• [Extracted entries]

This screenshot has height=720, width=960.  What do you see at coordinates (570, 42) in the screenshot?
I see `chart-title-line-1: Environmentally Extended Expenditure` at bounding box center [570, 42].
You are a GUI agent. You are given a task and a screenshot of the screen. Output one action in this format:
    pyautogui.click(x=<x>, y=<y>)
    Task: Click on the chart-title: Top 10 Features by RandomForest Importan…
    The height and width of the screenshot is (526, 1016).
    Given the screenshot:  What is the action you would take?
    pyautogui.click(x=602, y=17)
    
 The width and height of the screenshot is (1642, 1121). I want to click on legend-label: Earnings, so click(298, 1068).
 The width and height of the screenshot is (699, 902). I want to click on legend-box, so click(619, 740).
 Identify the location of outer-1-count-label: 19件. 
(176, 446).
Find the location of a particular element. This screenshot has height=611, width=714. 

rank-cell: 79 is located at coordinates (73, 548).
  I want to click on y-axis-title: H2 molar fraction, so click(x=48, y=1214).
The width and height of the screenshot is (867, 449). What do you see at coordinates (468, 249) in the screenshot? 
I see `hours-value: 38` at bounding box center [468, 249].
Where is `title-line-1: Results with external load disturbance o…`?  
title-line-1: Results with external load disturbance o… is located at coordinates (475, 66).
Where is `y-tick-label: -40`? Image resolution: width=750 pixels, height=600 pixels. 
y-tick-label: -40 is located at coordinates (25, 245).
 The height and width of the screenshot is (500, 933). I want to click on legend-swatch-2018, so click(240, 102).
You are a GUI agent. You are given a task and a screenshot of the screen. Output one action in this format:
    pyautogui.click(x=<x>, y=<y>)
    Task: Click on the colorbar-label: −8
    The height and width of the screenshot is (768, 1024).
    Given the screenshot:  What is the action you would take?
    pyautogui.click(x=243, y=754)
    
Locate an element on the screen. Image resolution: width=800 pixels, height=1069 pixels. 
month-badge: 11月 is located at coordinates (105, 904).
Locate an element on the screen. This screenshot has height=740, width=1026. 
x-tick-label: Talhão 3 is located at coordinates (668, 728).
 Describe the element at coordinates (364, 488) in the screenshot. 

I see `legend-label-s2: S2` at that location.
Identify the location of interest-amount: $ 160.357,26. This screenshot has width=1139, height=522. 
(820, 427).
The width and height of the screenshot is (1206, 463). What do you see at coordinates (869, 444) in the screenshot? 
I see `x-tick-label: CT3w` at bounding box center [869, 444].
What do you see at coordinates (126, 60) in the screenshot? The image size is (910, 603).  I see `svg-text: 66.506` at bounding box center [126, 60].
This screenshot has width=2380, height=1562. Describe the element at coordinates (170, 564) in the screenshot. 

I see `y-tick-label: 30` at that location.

• [Instructions for the task] Reproduce all of the data above line for line, changing nothing.

• [Finished exercise]
This screenshot has height=720, width=960.  What do you see at coordinates (570, 42) in the screenshot?
I see `chart-title-line-1: Environmentally Extended Expenditure` at bounding box center [570, 42].
You are a GUI agent. You are given a task and a screenshot of the screen. Output one action in this format:
    pyautogui.click(x=<x>, y=<y>)
    Task: Click on the chart-title: Top 10 Features by RandomForest Importan…
    The height and width of the screenshot is (526, 1016).
    Given the screenshot:  What is the action you would take?
    pyautogui.click(x=602, y=17)
    
 The width and height of the screenshot is (1642, 1121). I want to click on legend-label: Earnings, so click(298, 1068).
 The width and height of the screenshot is (699, 902). I want to click on legend-box, so click(619, 740).
 Identify the location of outer-1-count-label: 19件. 
(176, 446).
Find the location of a particular element. This screenshot has height=611, width=714. 

rank-cell: 79 is located at coordinates (73, 548).
  I want to click on y-axis-title: H2 molar fraction, so click(x=48, y=1214).
The width and height of the screenshot is (867, 449). What do you see at coordinates (468, 249) in the screenshot? 
I see `hours-value: 38` at bounding box center [468, 249].
Where is `title-line-1: Results with external load disturbance o…`?  
title-line-1: Results with external load disturbance o… is located at coordinates (475, 66).
Where is `y-tick-label: -40`? Image resolution: width=750 pixels, height=600 pixels. 
y-tick-label: -40 is located at coordinates (25, 245).
 The height and width of the screenshot is (500, 933). I want to click on legend-swatch-2018, so click(240, 102).
You are a GUI agent. You are given a task and a screenshot of the screen. Output one action in this format:
    pyautogui.click(x=<x>, y=<y>)
    Task: Click on the colorbar-label: −8
    The height and width of the screenshot is (768, 1024).
    Given the screenshot:  What is the action you would take?
    pyautogui.click(x=243, y=754)
    
Locate an element on the screen. Image resolution: width=800 pixels, height=1069 pixels. 
month-badge: 11月 is located at coordinates (105, 904).
Locate an element on the screen. This screenshot has height=740, width=1026. 
x-tick-label: Talhão 3 is located at coordinates (668, 728).
 Describe the element at coordinates (364, 488) in the screenshot. 

I see `legend-label-s2: S2` at that location.
Identify the location of interest-amount: $ 160.357,26. This screenshot has width=1139, height=522. 
(820, 427).
The width and height of the screenshot is (1206, 463). What do you see at coordinates (869, 444) in the screenshot? 
I see `x-tick-label: CT3w` at bounding box center [869, 444].
What do you see at coordinates (126, 60) in the screenshot? The image size is (910, 603).  I see `svg-text: 66.506` at bounding box center [126, 60].
This screenshot has width=2380, height=1562. Describe the element at coordinates (170, 564) in the screenshot. 

I see `y-tick-label: 30` at that location.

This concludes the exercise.